Alors que le joueur, revenu dans son pays pour raison de blessure, fêtait dignement un évènement que lui seul connait, a décidé de finir la soirée en beauté en s'offrant pas trois, pas quatre, pas cinq, mais bien deux prostituées, oui, deux pour lui tout seul. N'est-ce pas là de la gourmandise ?
Une fois arrivés dans le lit à baldaquin, le footballeur, bien qu'ayant bu beaucoup, a remarqué que pour des femmes, les organes génitaux n'étaient pas très normaux. C'est là que l'alarme sonna dans sa tête, il s'agissait de deux travestis.
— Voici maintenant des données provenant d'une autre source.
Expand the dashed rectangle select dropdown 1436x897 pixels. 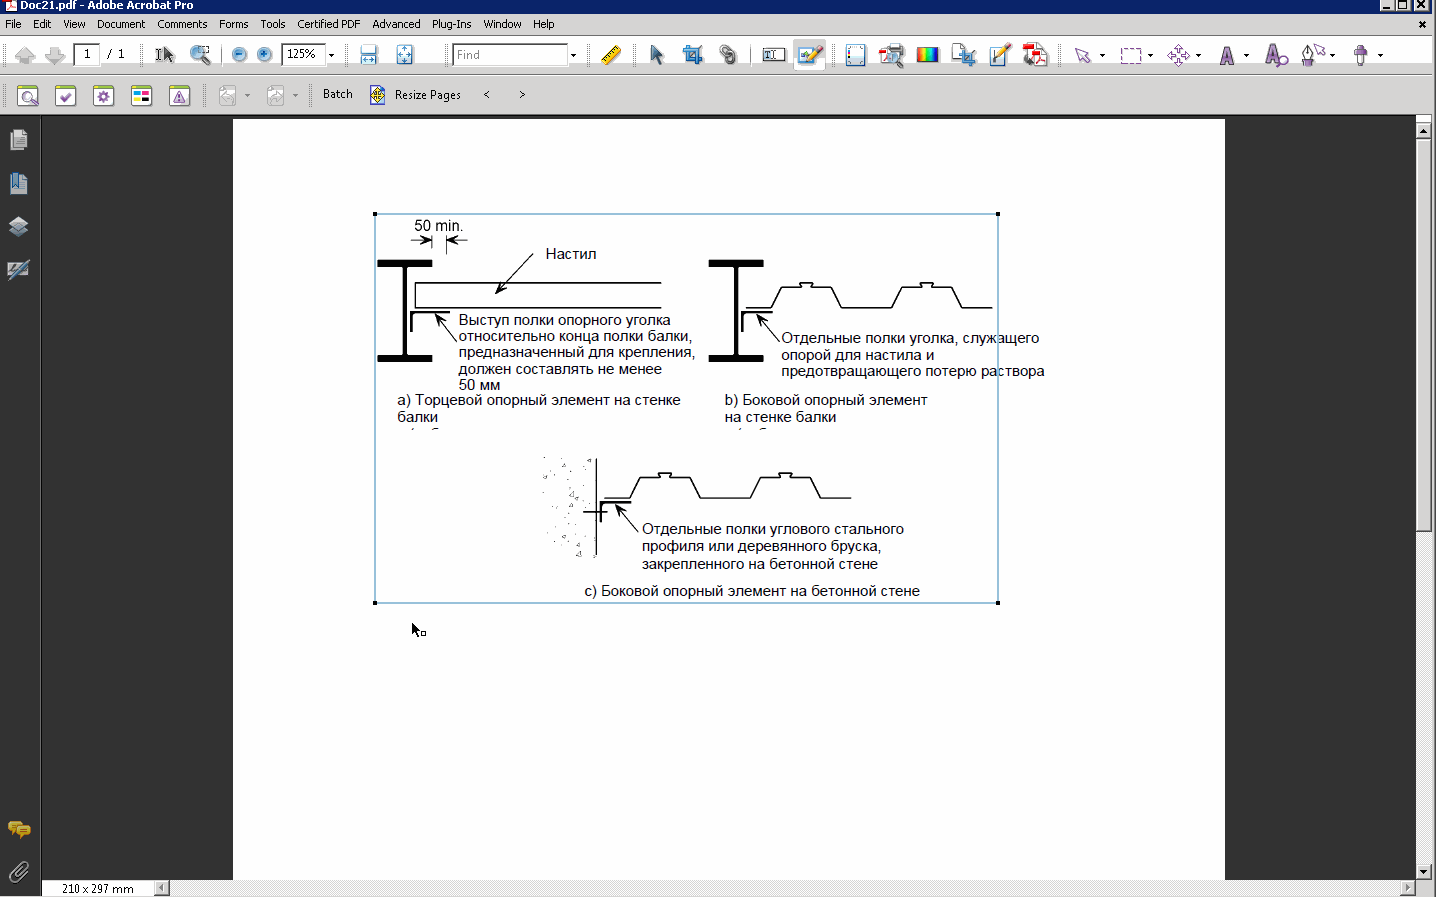point(1150,55)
Lorsque Ronaldo se rendit compte de cette sordide histoire il était trop tard, le mal était fait. Il était déjà au lit prêt à passer à l'acte flagellant (ndlr : la flagellation est une coutume brésilienne, surtout en Amazonie). Honteux, il s'empressa de téléphoner à son entraineur du Milan AC, Silvio Berlusconi.
Pourquoi l'appeler lui ? C'est très simple, l'actuel président italien est un adepte du travestisme. Pour gagner les élections, il a dû donner l'apparence d'un homme passe partout, ce qui donna la « berlue » à ses opposants, d'où son nom « Berlusconi ». Les adversaires ainsi désappointés n'ont pu faire une campagne fleurissante mais seulement bourgeonnante.
Mais revenons à l'histoire de Ronaldo. Silvio Berlusconi n'ayant pas vraiment le temps d'aider son prodige, il lui dit de sonner à son co-équipier du Milan AC, Massimo Oddo.
Pourquoi lui ? Vous l'aurez deviné, Oddo est également un adepte de la flagellation ... dans le dos. Les conseils pour Ronaldo furent les suivants : 1) Déguerpir immédiatement. 2) Nier toute activité avec les travestis. 3) Revenir très vite en Italie, ce pays où on ne se travestis pas (ndlr : sauf au carnaval de Venise, heureusement celui-ci est déjà passé).